◆ **Data for the task**:
++++++++++++++++++++

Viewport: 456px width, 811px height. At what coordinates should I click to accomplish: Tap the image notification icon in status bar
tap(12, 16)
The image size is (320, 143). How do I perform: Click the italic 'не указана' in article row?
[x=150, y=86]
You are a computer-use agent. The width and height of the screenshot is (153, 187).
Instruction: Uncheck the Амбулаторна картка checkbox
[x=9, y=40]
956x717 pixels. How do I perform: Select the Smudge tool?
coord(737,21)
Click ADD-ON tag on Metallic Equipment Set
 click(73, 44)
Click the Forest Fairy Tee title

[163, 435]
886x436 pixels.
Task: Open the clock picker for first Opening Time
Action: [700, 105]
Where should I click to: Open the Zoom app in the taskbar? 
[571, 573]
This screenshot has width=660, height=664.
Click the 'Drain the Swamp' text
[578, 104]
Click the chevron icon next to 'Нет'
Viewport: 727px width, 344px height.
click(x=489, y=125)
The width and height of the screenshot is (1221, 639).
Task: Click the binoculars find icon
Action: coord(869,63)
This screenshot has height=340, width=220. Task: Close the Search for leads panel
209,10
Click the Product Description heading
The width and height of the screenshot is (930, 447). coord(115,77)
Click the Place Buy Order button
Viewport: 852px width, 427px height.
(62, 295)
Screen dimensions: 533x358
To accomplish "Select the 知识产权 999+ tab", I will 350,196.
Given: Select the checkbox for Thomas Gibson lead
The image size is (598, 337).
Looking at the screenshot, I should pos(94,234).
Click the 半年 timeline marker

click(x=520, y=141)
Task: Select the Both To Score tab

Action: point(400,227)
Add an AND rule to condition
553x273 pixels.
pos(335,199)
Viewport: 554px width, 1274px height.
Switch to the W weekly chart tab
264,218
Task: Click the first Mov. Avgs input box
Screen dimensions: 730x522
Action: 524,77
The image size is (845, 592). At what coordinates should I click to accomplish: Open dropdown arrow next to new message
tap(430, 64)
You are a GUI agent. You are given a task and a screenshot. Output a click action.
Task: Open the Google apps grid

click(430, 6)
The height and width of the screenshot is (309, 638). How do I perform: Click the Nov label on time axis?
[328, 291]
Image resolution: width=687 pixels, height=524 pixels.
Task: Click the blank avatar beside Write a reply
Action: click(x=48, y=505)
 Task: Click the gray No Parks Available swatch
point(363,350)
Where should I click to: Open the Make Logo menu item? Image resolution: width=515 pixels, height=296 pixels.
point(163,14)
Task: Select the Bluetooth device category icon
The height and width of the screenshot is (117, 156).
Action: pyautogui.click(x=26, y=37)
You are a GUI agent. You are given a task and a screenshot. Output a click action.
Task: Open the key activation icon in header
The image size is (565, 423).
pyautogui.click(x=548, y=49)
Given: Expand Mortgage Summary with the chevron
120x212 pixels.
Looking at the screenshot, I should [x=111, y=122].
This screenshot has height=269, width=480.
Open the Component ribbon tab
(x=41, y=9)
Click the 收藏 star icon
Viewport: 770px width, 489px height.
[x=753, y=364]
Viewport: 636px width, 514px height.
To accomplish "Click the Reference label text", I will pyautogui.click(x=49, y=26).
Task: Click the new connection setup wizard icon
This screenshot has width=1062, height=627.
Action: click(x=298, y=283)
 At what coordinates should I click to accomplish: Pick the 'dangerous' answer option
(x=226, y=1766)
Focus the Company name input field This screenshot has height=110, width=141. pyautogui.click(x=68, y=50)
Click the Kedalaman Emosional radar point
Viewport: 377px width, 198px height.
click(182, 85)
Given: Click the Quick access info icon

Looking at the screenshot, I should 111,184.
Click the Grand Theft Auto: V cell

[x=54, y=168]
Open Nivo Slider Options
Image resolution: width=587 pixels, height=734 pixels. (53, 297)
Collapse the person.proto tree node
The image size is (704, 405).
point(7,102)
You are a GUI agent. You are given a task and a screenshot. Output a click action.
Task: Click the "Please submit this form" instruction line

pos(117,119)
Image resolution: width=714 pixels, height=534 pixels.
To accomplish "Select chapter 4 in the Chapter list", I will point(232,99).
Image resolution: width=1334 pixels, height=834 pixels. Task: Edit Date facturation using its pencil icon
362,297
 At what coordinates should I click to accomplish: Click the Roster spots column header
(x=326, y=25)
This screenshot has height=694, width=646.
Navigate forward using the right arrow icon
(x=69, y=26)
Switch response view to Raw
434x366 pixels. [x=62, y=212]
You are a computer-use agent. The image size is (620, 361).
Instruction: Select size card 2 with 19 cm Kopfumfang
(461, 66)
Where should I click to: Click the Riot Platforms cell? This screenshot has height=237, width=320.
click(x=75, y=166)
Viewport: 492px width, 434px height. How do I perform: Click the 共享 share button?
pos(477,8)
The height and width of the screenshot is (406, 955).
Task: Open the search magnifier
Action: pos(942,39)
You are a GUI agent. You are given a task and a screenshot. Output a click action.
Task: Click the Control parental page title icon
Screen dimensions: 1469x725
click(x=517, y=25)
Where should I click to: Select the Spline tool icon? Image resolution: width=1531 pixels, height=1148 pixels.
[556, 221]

++++++++++++++++++++

◆ **Your goal**: The line containing "Viewport: 492px width, 434px" marks the start. Repeat it and every line after it to the end of the listing above, exactly.

◆ **Solution to the problem**:
Viewport: 492px width, 434px height. How do I perform: Click the 共享 share button?
pos(477,8)
The height and width of the screenshot is (406, 955).
Task: Open the search magnifier
Action: pos(942,39)
You are a GUI agent. You are given a task and a screenshot. Output a click action.
Task: Click the Control parental page title icon
Screen dimensions: 1469x725
click(x=517, y=25)
Where should I click to: Select the Spline tool icon? Image resolution: width=1531 pixels, height=1148 pixels.
[556, 221]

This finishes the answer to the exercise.